Torrential downpours - I stay home. 

Puddle drinking I don't really encourage. But it's not something I worry about too much. I imagine freshly downpoured rain's healthier than drinking runoff from chemically treated lawns. <- Which has happened and made me very nervous.


----------



## Golden999 (Jun 29, 2010)

GoldenLover84 said:


> I walk my dogs no matter what the weather... I even try when it's storming but Tucker won't have any of it and runs back towards the door.


I've walked my dog in a lot of rainstorms and even blizzards and he's always enjoyed it. He really seems to think of his walk like the postal service -- come rain, or snow, or sleet, or hail, the walk must go through. And I'm happy to put up with the weather for my dog (and I could use the exercise myself).

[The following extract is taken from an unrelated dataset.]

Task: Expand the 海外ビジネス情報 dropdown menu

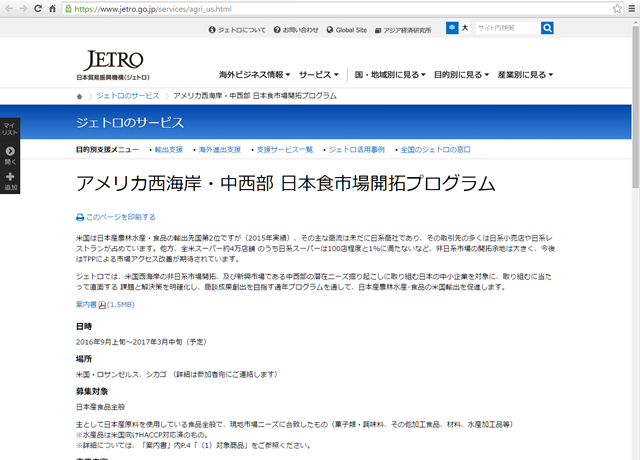Action: (x=254, y=75)
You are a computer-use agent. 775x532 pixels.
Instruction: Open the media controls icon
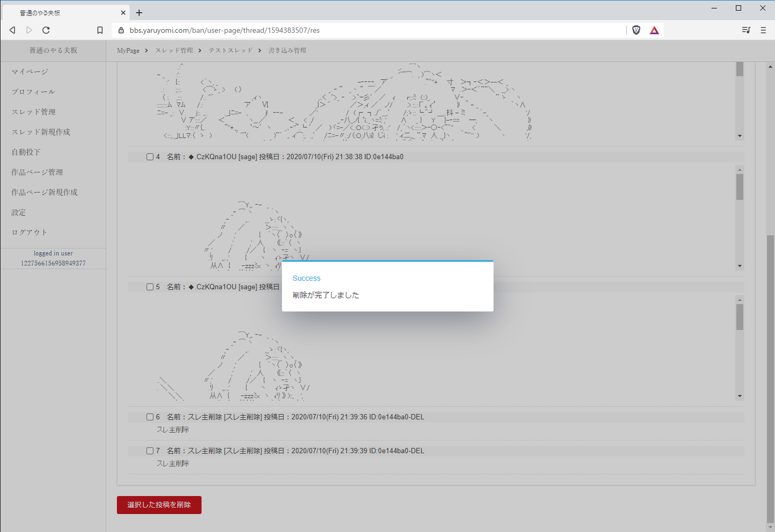point(746,30)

I've always figured that dogs are pretty hardy and a little rain won't hurt them as much as missing a walk. Him getting sick yesterday gave me pause, though, and is sort of making me second-guess myself. 



> My dogs drink from puddles from time to time and its never bothered them, so I'm not sure what to suggest about that.


It doesn't bother me that he drinks from puddles in the abstract -- as long as it won't harm his health. Around here, though, a lot of puddles look kind of blackish from industrial pollution (Lots of factories in this area), car exhaust, and so on and so forth. And there is a lot of litter in the area, and a bunch of other stuff. Plus, there's the usual bacteria and whatever is in unprocessed water. So, it kind of worries me in the sense of who knows what toxins are in there, which is why I try to prevent him from drinking out of them.

I try to remember that dogs generally have bodies that can better process that kind of stuff than humans can -- lots of immunities and so forth. And he's fully vaccinated. But I still worry about him. I guess I can only do what I can do it -- I pull on the leash, steer him away from puddles, and tell him "No." when he drinks out of them (and he only gets a sip or two at most out of any one puddle), but there may not be anything that can be done beyond that. It may just be one of those everyday risks that to some extent is unavoidable where the only real strategy is to minimize the risk as best I can.


----------



## Florabora22 (Nov 30, 2008)

I take my dog out regardless of the weather. She... LOVES the rain, a bit too much for my taste. She gets so filthy messing about in the puddles that I know a rainy walk = bathtime for Flora.


----------



## Win1 (May 15, 2007)

I have always walked in the rain unless it is a thunderstorm. I don't allow drinking from puddles. Here in Florida people use a lot of fertilizer here and I don't think that drinking from the run-off can be good.


----------



## CAROLINA MOM (May 12, 2009)

I like walking in the rain as much as my dogs do. I don't take them out when it's raining really hard or lightening though and they don't like a lot of thunder either.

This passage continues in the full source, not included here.